WHAT IS EXPECTED ->
Please copy exactly the lines that run from the start of the entries to the line containing "Given: Click the Histórico", inclusive.

*** EXERCISE MATERIAL ***

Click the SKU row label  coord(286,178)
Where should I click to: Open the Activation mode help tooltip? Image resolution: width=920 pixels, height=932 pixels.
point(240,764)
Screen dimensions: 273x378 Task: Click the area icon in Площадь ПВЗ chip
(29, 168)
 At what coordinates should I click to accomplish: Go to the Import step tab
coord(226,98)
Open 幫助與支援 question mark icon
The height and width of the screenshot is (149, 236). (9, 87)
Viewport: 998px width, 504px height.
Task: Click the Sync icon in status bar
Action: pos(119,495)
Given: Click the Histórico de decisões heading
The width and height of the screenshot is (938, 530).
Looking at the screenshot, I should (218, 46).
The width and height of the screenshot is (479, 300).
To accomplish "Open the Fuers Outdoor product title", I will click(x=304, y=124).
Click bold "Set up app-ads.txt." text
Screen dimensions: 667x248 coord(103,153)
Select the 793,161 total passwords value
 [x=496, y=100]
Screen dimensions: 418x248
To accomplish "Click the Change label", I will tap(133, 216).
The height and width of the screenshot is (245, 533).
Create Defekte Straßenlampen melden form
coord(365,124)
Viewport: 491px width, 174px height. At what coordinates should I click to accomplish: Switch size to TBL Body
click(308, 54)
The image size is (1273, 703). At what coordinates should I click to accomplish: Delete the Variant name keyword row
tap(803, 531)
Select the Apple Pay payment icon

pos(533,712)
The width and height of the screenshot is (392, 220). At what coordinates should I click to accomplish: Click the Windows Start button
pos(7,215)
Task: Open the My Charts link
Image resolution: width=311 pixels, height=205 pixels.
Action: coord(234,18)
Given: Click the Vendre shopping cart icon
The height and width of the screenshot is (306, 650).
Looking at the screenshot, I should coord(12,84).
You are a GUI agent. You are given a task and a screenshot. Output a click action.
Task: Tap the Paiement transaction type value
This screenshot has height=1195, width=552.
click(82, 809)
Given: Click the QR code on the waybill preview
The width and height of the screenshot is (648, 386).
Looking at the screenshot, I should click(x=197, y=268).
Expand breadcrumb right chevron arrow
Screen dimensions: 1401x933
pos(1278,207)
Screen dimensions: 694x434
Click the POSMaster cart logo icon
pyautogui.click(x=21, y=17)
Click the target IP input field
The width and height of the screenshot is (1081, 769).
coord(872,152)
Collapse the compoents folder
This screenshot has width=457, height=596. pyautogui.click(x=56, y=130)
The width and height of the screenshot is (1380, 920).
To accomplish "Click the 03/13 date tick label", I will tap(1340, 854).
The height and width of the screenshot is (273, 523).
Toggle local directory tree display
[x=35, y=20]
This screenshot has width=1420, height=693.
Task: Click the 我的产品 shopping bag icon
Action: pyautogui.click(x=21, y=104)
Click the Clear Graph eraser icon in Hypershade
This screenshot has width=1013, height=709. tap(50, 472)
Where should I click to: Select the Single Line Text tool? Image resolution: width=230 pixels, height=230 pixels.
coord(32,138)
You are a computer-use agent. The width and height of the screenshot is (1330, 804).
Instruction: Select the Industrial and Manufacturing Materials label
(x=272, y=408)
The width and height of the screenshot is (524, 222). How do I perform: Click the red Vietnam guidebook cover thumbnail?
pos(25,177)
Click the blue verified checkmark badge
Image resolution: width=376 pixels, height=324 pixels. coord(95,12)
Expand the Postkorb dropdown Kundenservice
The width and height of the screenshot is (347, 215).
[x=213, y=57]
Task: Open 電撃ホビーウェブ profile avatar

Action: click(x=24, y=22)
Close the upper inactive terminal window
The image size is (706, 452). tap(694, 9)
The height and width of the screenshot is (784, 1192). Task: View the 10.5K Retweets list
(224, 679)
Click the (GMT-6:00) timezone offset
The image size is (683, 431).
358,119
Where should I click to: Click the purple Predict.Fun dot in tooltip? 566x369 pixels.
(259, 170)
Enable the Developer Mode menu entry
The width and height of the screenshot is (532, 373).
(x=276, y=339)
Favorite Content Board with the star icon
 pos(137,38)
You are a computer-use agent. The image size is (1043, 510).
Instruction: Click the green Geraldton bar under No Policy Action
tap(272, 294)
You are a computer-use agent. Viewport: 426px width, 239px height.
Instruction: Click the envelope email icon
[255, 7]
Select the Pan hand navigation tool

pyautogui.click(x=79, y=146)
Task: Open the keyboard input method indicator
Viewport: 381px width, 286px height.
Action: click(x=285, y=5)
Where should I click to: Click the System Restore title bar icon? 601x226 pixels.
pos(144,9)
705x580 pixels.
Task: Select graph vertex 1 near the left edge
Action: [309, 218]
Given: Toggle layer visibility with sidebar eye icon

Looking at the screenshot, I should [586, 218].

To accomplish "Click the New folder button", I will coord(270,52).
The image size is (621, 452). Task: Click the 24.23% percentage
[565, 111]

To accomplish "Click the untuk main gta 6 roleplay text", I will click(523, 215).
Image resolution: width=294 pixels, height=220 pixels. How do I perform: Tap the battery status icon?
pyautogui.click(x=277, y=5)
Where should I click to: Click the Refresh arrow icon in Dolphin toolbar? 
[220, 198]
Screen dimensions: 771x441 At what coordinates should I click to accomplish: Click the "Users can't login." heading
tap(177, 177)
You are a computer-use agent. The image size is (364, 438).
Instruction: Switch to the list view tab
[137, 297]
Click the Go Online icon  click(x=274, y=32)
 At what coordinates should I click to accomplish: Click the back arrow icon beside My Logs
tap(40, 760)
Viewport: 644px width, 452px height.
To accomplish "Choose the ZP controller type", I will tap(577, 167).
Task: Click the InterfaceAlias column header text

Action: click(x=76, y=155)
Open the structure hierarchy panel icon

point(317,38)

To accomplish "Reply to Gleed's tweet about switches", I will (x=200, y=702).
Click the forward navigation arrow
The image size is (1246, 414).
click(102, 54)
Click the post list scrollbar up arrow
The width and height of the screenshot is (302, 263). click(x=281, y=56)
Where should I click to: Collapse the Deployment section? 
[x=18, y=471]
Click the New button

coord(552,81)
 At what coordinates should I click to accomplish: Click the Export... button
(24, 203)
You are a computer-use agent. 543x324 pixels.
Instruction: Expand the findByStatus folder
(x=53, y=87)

***

WRITTEN ANSWER ->
Click the SKU row label  coord(286,178)
Where should I click to: Open the Activation mode help tooltip? Image resolution: width=920 pixels, height=932 pixels.
point(240,764)
Screen dimensions: 273x378 Task: Click the area icon in Площадь ПВЗ chip
(29, 168)
 At what coordinates should I click to accomplish: Go to the Import step tab
coord(226,98)
Open 幫助與支援 question mark icon
The height and width of the screenshot is (149, 236). (9, 87)
Viewport: 998px width, 504px height.
Task: Click the Sync icon in status bar
Action: pos(119,495)
Given: Click the Histórico de decisões heading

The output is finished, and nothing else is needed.